One SSD + two HDD in RAID 1: SSD performance hit?

Solution 1:

short answer:
If you wrote a lot to the SSD (esp. small files) after changing the BIOS: Yes

Long answer:
SSD are build with NAND chips with a page size which is quite a bit larger than the exposed 512byte sectors. The controller on the SSD word around this via internal mapping. If this mapping gets complex or dirtied then the SSD becomes a lot slower.

Or simplified, think of it as a book. the computer uses group of 512 words (lets call these paragraphs). The SSD can only write whole pages. (with multiple paragraphs on them).
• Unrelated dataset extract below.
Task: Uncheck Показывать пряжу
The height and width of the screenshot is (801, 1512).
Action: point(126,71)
If you change one paragraph then the SSD has two options:

  1. Read the whole page. (fast)
    Change in paragraph in the remembered page (fast)
    Erase the old page (very slow)
    Write the changed page back.
  2. Read the whole page. (fast)
    Change in paragraph in the remembered page (fast)
    Write the changed page back to some empty page (skipping the slow erasing) and change the page numbers

To keep speed high SSDs use the second option, but eventually they will run out of empty pages and then they need to fall back to the first (slow) option.

There are ways to avoid this slow down.

  • If the SSD is idle (no reads or writes), then it can consolidate pages. Think of it as taking a few mostly empty pages and writing all data to a single other page. Afterwards it deleted the pages which where mostly empty. Now it has free blocks again.
  • If the file system supports TRIM then deleting a file can trigger extra command to the SSD. Basically the SSD gets told 'this file is changed. I will never use it again. You may erase it if you wish, or just mark it as unused so you can consolidate pages later.
    For this to work the SSD needs to support TRIM (most if not all do) and the driver and FS need to support it. As of 2012 almost no RAID configurations support this.
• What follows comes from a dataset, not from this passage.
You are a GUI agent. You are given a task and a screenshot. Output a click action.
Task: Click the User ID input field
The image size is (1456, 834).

Conclusion: Since you enabled RAID you probably disabled TRIM.

Disclaimer: A lot depends on your write behaviour. No TRIM and lots of small writes in a short period will [significantly] lower performance on most SSDs. On the other hand a mostly empty SSD with few writes might not have a noticeable effect.

Solution 2:

Use a benchmark tool on the drives and see what the performance is like. http://lifehacker.com/5824265/diskmark-is-a-free-and-easy-hard-drive-benchmark-tool

That should tell you the read speeds, and help you see if there are any problems.